El Gobierno de España decidió no incluir a Huawei en su lista de proveedores de alto riesgo, lo que ha permitido a la tecnológica china seguir participando en infraestructuras críticas del país, como redes 5G y sistemas policiales de interceptación de comunicaciones. La decisión, anunciada el 23 de febrero por el ministro de Transformación Digital, José Luis Escrivá, se produjo apenas cuatro días después de la visita oficial del ministro de Exteriores de China, Wang Yi, a La Moncloa.
El encuentro entre Wang Yi y el presidente Pedro Sánchez se celebró el 19 de febrero de 2024, justo después de que el diplomático chino participara en la Conferencia de Seguridad de Múnich, donde defendió la integración global de China frente a los intentos de Occidente de aislarla. Aunque no se mencionó a Huawei de forma explícita, el contexto económico y tecnológico sobrevoló las declaraciones.
La declaración de Escrivá, que descartó de forma tajante cualquier intención de elaborar un listado de empresas vetadas por motivos de seguridad, contrastó con la postura adoptada por varios países europeos y Estados Unidos, que sí han restringido el acceso de Huawei a sus redes críticas. «España no tiene intención de elaborar un listado de proveedores de alto riesgo.

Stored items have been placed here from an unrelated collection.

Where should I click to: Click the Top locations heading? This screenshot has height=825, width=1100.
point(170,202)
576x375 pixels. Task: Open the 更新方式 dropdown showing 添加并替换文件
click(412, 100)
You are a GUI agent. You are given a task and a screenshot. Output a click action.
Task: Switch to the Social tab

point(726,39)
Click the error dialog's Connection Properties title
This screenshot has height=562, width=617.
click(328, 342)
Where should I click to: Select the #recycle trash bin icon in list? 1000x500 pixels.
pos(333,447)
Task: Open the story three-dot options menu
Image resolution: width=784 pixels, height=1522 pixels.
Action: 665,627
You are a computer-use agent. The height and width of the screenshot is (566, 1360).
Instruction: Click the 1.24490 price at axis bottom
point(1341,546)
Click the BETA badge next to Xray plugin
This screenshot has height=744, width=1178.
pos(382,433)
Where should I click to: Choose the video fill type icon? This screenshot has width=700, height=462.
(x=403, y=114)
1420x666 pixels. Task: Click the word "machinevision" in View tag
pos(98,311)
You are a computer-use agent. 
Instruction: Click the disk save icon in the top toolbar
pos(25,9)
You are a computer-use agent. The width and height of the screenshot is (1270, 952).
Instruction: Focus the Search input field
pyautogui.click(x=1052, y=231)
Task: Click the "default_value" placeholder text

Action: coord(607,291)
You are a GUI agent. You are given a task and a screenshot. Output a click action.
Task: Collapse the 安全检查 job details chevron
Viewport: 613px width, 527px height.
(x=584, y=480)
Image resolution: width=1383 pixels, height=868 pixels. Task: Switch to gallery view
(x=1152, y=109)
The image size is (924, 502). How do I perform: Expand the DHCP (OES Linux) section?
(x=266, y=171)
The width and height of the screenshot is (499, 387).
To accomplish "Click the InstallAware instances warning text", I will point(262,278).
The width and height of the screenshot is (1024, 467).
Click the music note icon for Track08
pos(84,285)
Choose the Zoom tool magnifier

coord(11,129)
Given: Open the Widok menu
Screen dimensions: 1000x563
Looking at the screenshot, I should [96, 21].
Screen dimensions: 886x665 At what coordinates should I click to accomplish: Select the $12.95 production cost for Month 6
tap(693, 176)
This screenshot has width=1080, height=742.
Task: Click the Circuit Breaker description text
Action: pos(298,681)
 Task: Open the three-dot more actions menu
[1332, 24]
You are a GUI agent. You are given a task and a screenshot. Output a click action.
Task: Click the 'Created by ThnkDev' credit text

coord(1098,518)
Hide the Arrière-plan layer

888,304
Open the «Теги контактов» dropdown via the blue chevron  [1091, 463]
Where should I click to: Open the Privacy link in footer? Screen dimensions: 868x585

No hay un marco europeo que lo exija y cada caso se evaluará de forma individual», afirmó el ministro.
Días después, durante el Mobile World Congress (MWC) celebrado en Barcelona, el Gobierno reforzó su posición con una reunión pública entre la secretaria de Estado de Telecomunicaciones, María González Veracruz, y el CEO de Huawei España, Eric Li.